Nigeria has received approval for a $3.4bn lifeline from the International Monetary Fund (IMF), but economists say the credit support is far short of what the country requires to get out of the fiscal bind that it has found itself.
“The sum of $3.4bn sounds like a large amount of money but it is roughly 1-2 percent of Nigeria’s GDP. It is not enough to solve our fiscal challenge,” said Mustapha Chike-Obi, former CEO of AMCON.
The Wall Street journal calls Nigeria’s oil-induced fiscal crisis existential, but so far senior government officials including some ministers are resisting the vital reform measures Nigeria badly needs to rebuild.
“Cargo ships full of millions of barrels of Nigerian crude have nowhere to go, with much of the world on lockdown. Nigerian oil companies are desperately competing to fill the last few empty tankers,” the newspaper reported.
The government of President Muhammadu Buhari recently abolished the cash-guzzling petrol subsidy and he has ordered the implementation of the Oronsaye committee recommendation for a drastic cut in the number of the country’s MDAs, but economists say he has to do more to save the economy from total collapse.
“There is a battle going on for the soul of Nigeria,” said economist and investment analyst Clarke Huntingfield. “There are those in government in Nigeria who do not see the big picture because of their parochial pursuit, and it is why purposeful leadership at this time is even more critical. Nigeria cannot afford to be borrowing and then failing to rebuild the economy.”

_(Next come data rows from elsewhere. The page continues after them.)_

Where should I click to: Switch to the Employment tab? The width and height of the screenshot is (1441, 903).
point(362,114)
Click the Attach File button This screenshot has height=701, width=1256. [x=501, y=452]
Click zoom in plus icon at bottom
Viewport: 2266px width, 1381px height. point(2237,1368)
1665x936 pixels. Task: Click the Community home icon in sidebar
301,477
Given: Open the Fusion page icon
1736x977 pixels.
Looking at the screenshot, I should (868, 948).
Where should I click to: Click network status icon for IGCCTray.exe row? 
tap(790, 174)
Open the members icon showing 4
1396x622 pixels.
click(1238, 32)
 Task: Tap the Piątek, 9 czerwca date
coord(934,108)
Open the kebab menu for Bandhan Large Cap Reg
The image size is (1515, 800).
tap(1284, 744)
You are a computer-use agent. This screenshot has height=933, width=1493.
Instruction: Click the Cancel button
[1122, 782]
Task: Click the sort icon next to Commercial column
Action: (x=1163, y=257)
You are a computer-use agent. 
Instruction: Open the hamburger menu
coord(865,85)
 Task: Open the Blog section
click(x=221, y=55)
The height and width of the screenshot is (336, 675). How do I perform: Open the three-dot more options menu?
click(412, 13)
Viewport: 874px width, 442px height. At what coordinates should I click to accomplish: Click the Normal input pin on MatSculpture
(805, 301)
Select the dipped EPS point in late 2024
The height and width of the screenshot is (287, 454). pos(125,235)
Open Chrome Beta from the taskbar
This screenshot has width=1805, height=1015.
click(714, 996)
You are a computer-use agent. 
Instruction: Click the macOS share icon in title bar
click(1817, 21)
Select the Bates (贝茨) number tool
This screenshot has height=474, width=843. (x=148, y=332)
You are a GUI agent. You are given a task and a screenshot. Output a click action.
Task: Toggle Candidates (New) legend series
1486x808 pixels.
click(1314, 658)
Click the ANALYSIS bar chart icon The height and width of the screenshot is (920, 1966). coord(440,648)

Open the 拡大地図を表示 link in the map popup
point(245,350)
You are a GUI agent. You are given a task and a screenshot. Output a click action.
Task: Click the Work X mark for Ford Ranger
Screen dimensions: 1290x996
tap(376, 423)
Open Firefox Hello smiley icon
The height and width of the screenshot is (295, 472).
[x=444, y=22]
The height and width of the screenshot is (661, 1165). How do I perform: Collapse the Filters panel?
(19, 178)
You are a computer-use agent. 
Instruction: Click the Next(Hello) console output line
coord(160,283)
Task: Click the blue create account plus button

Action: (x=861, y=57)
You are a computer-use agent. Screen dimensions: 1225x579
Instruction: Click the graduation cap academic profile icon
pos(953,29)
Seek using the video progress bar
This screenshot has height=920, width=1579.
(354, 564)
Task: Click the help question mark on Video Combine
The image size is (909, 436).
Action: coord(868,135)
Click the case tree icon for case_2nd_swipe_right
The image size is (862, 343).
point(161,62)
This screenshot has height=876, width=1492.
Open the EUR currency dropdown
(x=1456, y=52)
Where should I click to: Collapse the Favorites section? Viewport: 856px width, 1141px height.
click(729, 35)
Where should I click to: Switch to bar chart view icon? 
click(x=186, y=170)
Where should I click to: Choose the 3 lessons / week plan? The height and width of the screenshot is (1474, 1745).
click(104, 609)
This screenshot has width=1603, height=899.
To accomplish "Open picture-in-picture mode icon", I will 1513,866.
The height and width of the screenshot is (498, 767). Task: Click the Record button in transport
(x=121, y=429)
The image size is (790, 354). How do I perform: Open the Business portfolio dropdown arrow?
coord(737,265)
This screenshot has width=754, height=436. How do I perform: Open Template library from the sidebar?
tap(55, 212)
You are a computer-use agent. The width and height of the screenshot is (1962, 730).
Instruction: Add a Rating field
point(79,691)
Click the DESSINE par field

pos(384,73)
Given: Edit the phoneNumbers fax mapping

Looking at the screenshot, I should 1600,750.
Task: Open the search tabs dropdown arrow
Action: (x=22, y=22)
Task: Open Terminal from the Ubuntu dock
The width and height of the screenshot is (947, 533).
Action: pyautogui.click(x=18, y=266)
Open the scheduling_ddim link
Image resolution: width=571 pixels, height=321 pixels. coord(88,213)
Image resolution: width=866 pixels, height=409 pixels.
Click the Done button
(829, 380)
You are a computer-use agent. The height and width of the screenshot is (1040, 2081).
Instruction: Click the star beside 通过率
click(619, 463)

Analysts say Nigeria requires a well thought-out programme to sell down its equity in oil joint ventures; adopt the NLG model; and sell or concession the extensive products pipeline and depots that leak up to 50 percent of imported petroleum products that are pumped through them.
However, there are powerful forces in government defending the status quo and who have sought to create the impression that those pushing for long-delayed reforms were less altruistic than Nigerians defending the status quo, including continuation of the over-bearing state control that has virtually suffocated economic growth.
Nigeria’s economic woes predate the coronavirus outbreak, according to Cambridge University-trained economist Ayo Teriba.
“Nigeria had been in search of ways of stemming the economic decline before COVID-19 pandemic forced the country. Unfolding global realities now give Nigeria a chance to leverage its vast public assets to raise external liquidity thresholds enough to switch from contraction to expansion by adopting securitisation privatisation, liberalisation, commercialisation policies.
Global liquidity glut has seen capital inflows to developing countries double in the last decade and Nigeria is well-placed to get a share of that,” Teriba said.
“At well below 10 percent of GDP since 2015, the total revenues available to the three tiers of government has fallen so low that they do not cover even recurrent spending threshold of fiscal liquidity, as salaries and debt service each amounted to about 70 percent of Federal Government revenue in 2017, and deficits had to be incurred to meet both in full, with additional borrowings to meet shrinking overheads and a small and contracting capital spending. With less access to debt markets, many states were known to have been unable to meet salary obligations in full, creating unpaid arrears of more than 12 months in a few states,” he said.